The Unique Challenges of AI Engineering

What differentiates AI engineering from software development is its experimental nature. Software progresses through a relatively linear approach where features are updated or added. In contrast, AI development is exploratory. When developing with LLMs, many trials and errors are involved, and the results can often be unpredictable. The intellectual property (IP) generated through this process is not merely the end models or prompts but the learnings gathered from these experiments.

Reproducibility is paramount. For effective iteration and collaboration, it's vital to track every experiment. When the essential learnings leave with a departing engineer, the IP does too. Thus, it becomes critical to have systems in place that document these experiments, allowing for collaborative growth and efficiency.

A Real-World Example

In illustrating these principles, I turned a personal project involving my daughter asking Alexa to play her favorite song into an example of AI production. I was surprised to find that even simple tasks like this could highlight the limitations of readily available technology. Designing my simple conversational interface required me to build a skill library—a set of functions able to interpret speech into actionable API calls.

Using models like Llama and Whisper, I initially struggled with accuracy but went through an iterative process of prompt engineering, error analysis, and fine-tuning. Through tools made accessible today, I managed to achieve significant improvement in the model's accuracy to create a functioning model. Each step—prompt engineering, model switching, fine-tuning—taught me valuable lessons that mirror those experienced in professional AI development.

Key Lessons Learned

Build an Evaluation Framework: One of the foundational aspects of transitioning to production is developing a robust evaluation matrix. Unfortunately, many current assessments rely on subjective impressions rather than data-driven results. Proper evaluation allows companies to make informed decisions on whether to keep or replace models effectively.
Start with a Prototype: Avoid the common pitfall of over-polishing your initial work. Rapid iteration through lightweight prototypes helps incorporate real user feedback more effectively.
Incorporate User Feedback: Ensuring that end-user feedback is integrated into the process leads to faster iterations and a better-user experience.
Iterate, Iterate, Iterate: The journey from demo to deployment requires continual improvement and refining of the AI applications.

Conclusion

At our booth at this conference, we’re excited to delve deeper into these themes and discuss how our tools can aid you in facing the complex challenges of getting AI applications into production.

Keywords

Productionizing AI
LLMs
Custom Solutions
Evaluation Framework
User Feedback
Iteration
Reproducibility
Prompt Engineering

FAQ

1. What is the difference between productionizing AI and software development?
AI development is primarily experimental and non-linear, while software development follows a more structured and linear approach.

2. Why is reproducibility important in AI projects?
Reproducibility ensures that learnings from various experiments are documented, allowing teams to iterate and collaborate effectively.

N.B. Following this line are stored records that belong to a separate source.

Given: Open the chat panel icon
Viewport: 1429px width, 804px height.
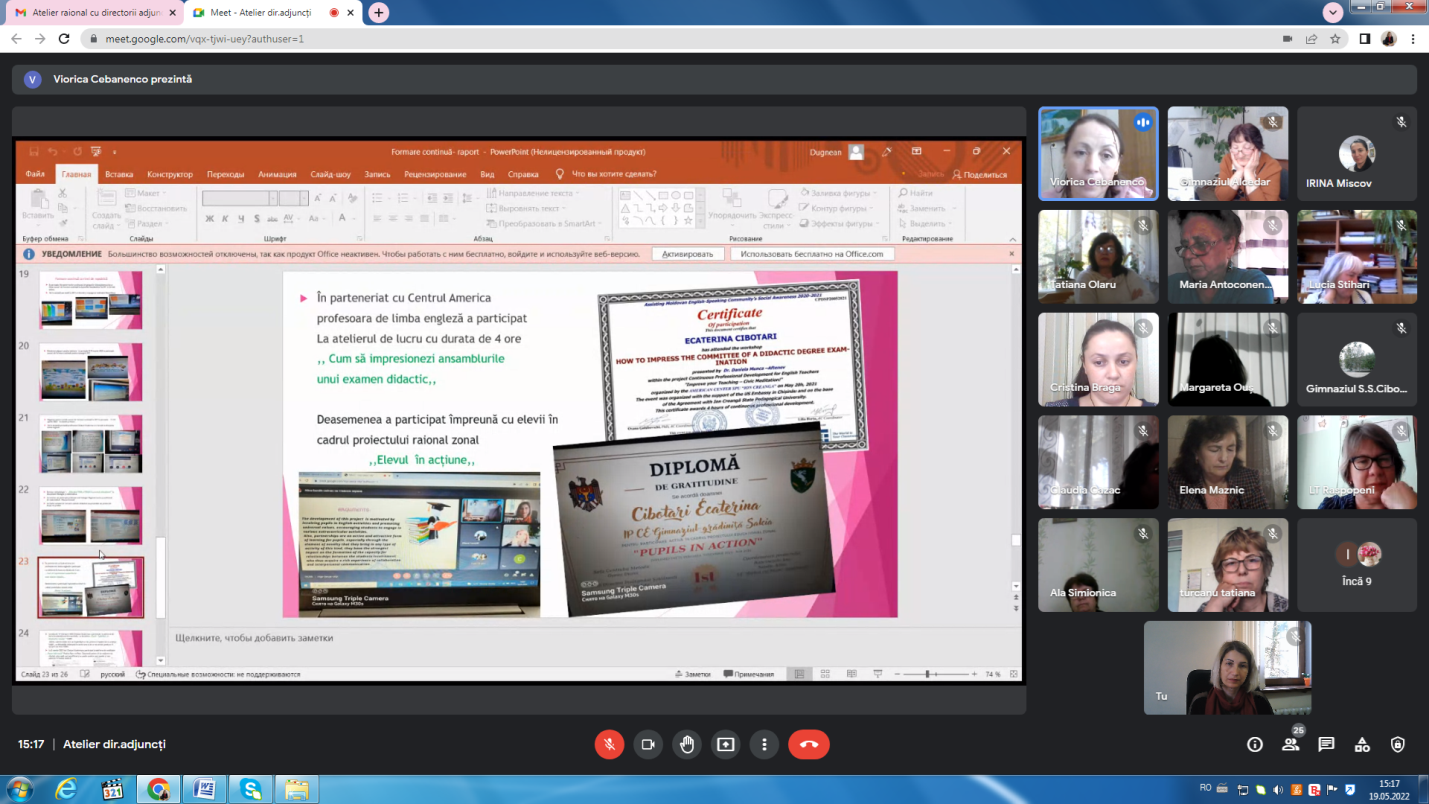Looking at the screenshot, I should [1326, 744].
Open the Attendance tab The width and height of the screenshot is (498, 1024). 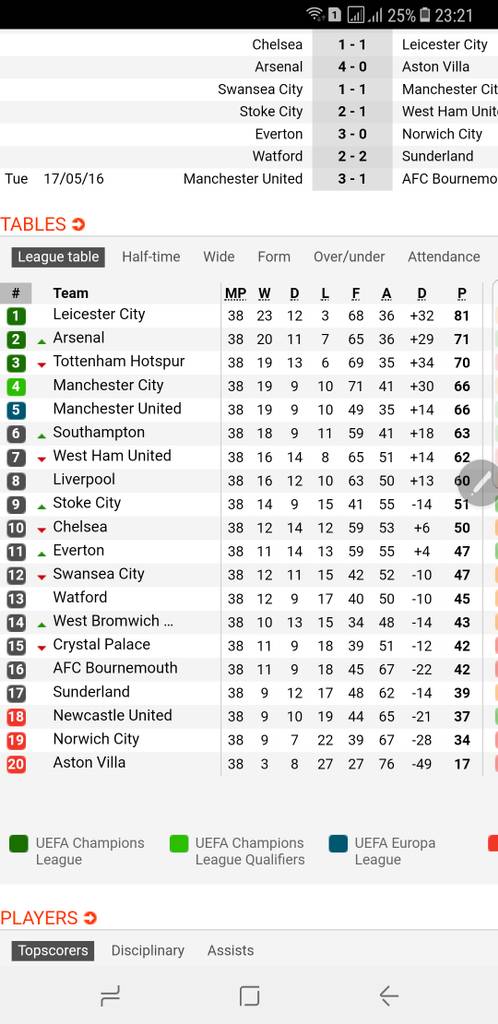tap(444, 257)
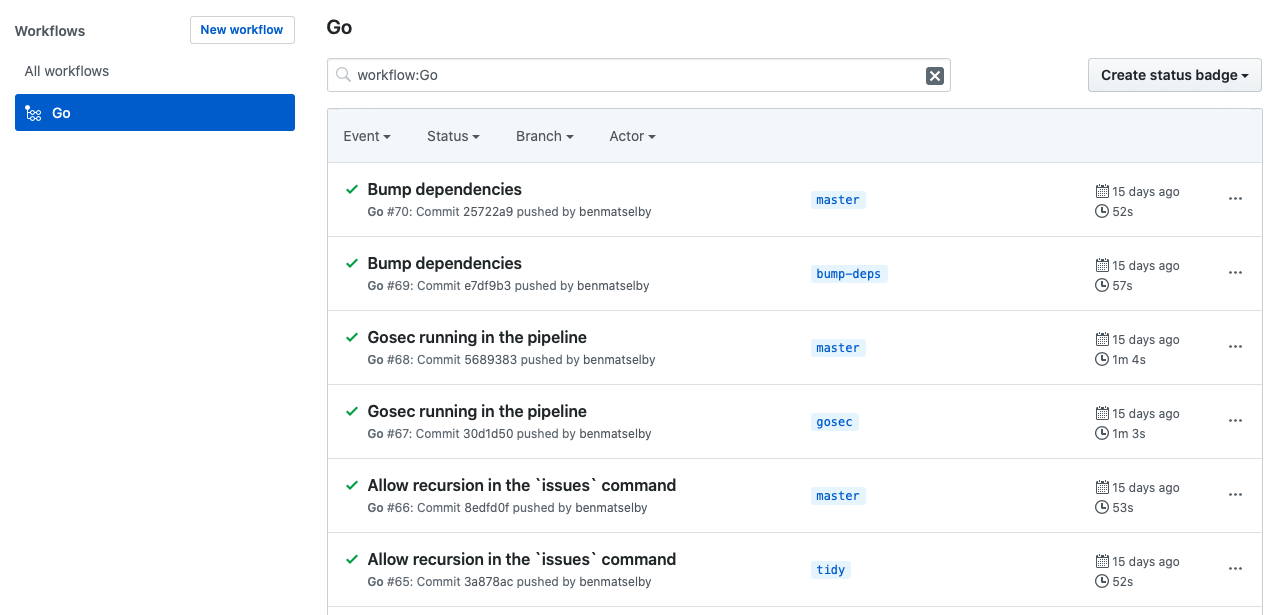Open the kebab menu on the Bump dependencies #70 run
Image resolution: width=1282 pixels, height=615 pixels.
pos(1235,199)
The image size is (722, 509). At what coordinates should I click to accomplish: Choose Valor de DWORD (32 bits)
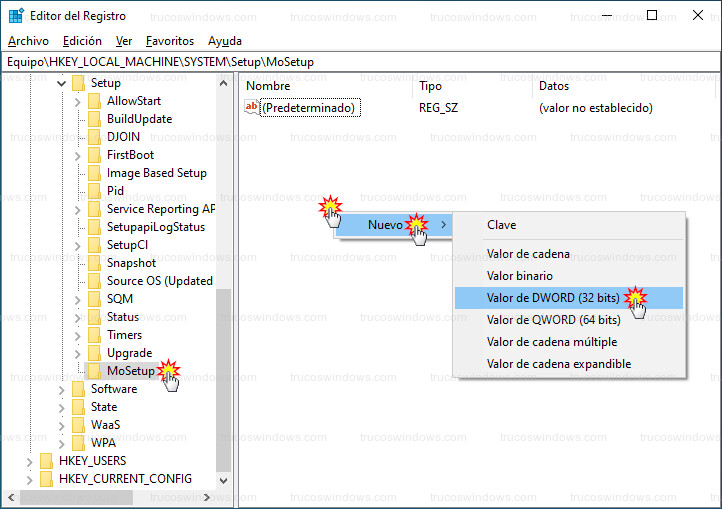[x=553, y=298]
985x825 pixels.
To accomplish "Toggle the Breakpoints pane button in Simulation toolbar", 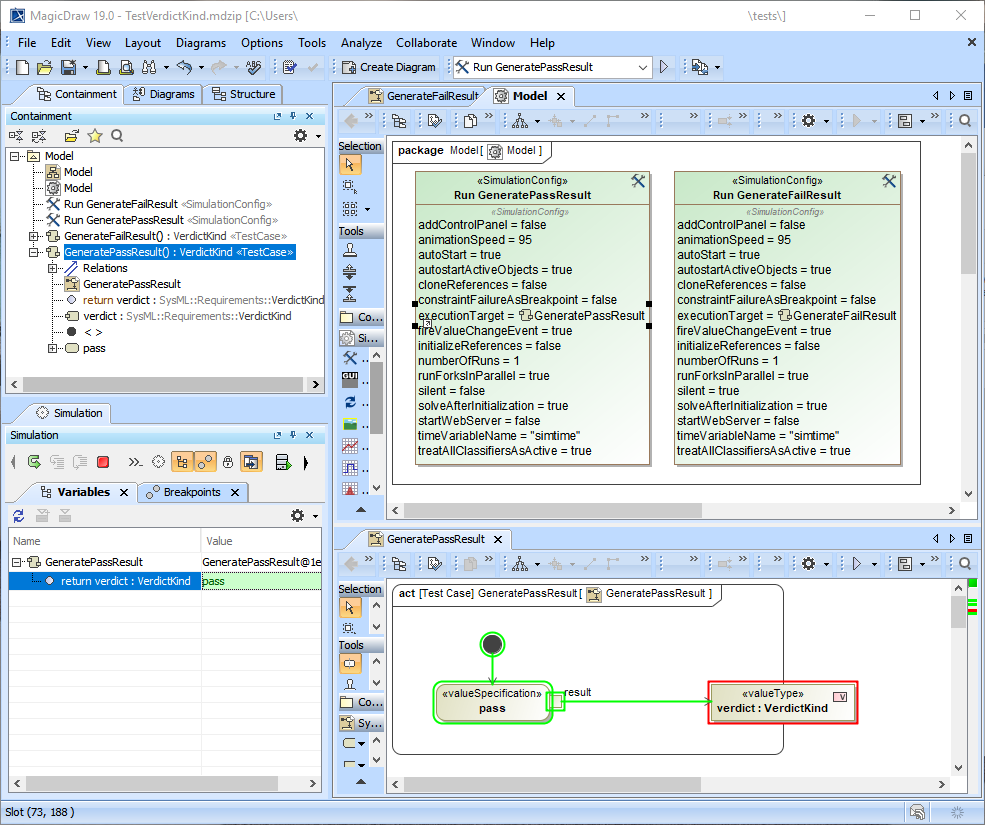I will tap(204, 462).
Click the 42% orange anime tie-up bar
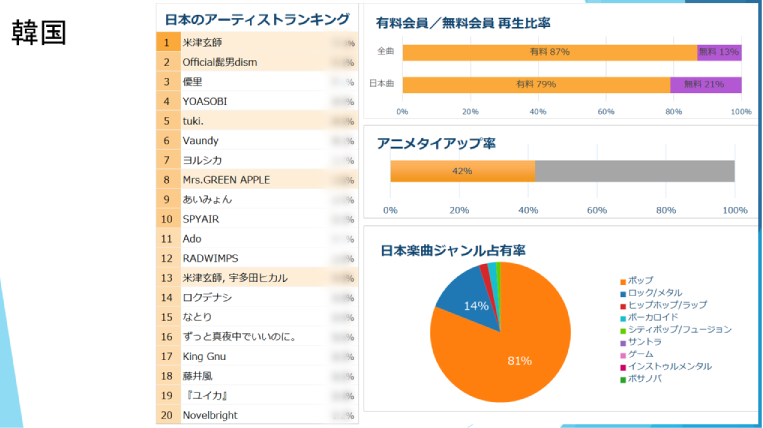The width and height of the screenshot is (763, 428). point(462,171)
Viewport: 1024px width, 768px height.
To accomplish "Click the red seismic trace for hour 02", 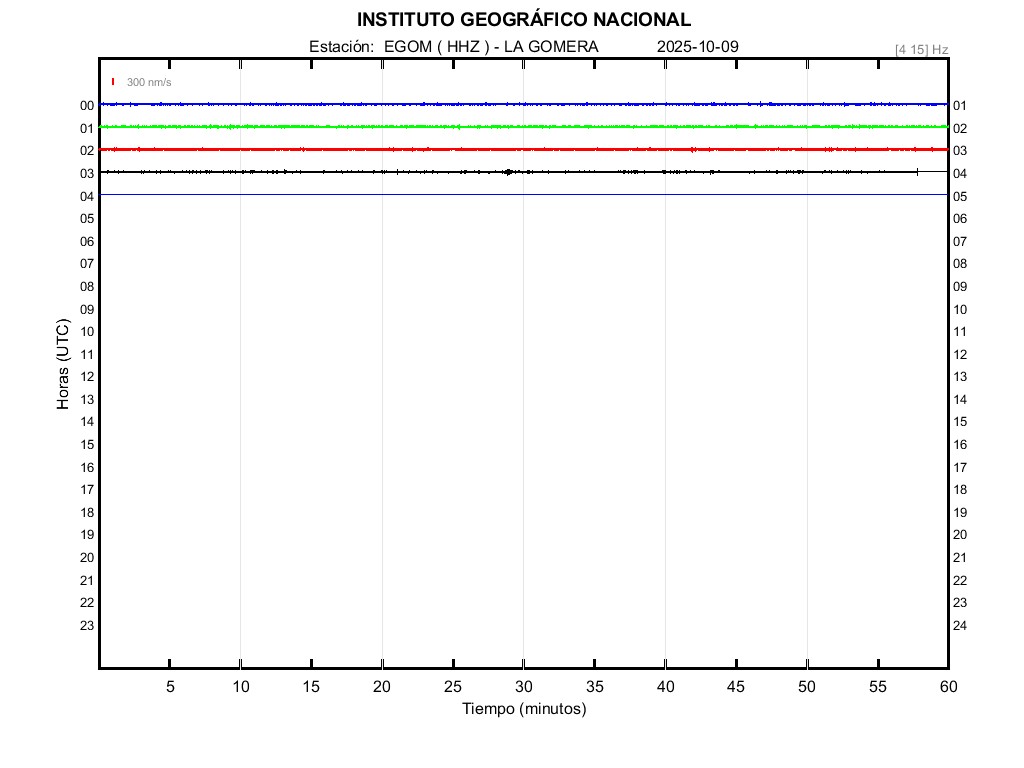I will tap(400, 149).
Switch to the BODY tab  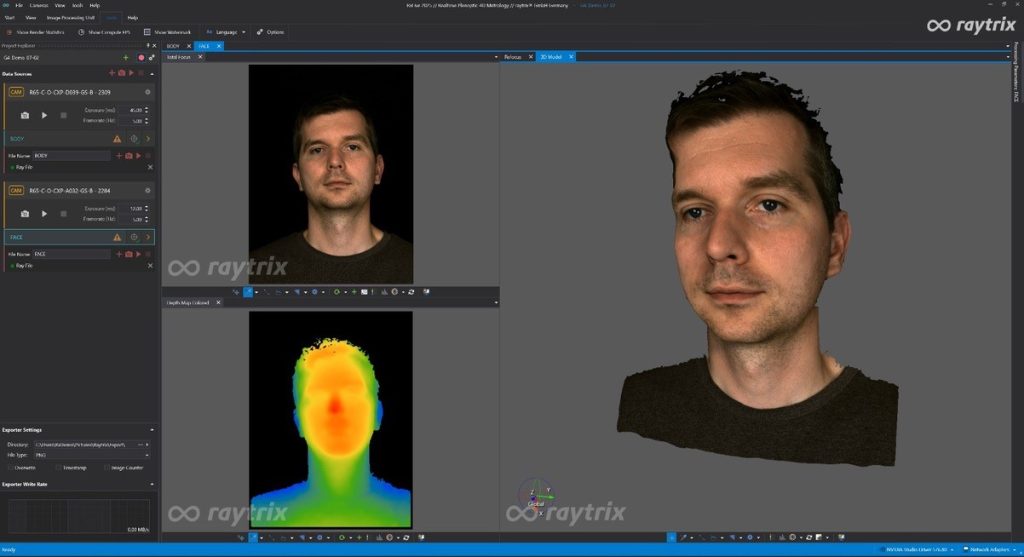click(173, 46)
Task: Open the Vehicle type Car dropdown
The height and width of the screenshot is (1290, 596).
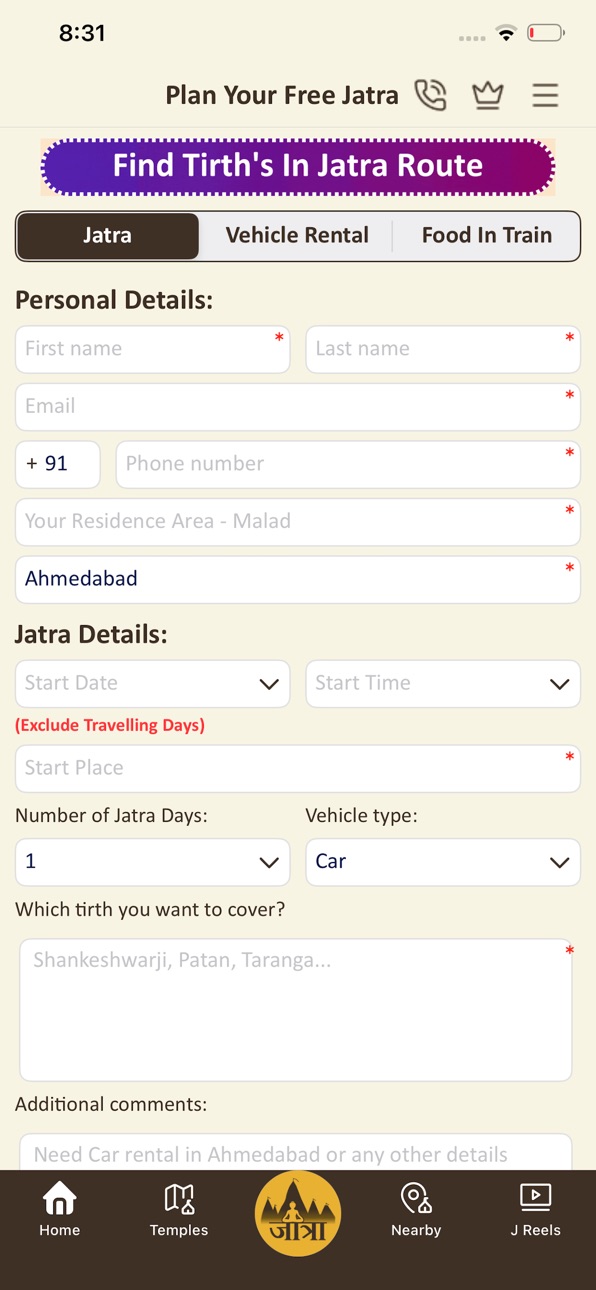Action: pyautogui.click(x=443, y=862)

3. What steps can be taken to improve the accuracy of AI models?
Approaches such as prompt engineering, model switching, and fine-tuning, along with thorough evaluation and iterative testing, can substantially enhance the performance of AI models.

4. How can companies effectively gather user feedback?
Companies can incorporate user feedback through prototypes, direct surveys, and observational studies post-deployment, aligning product adjustments with end-user needs.

5. What tools can help in productionizing AI applications?
Weights & Biases offers platforms designed specifically for tracking experiments, building evaluation frameworks, and facilitating collaboration among AI engineering teams.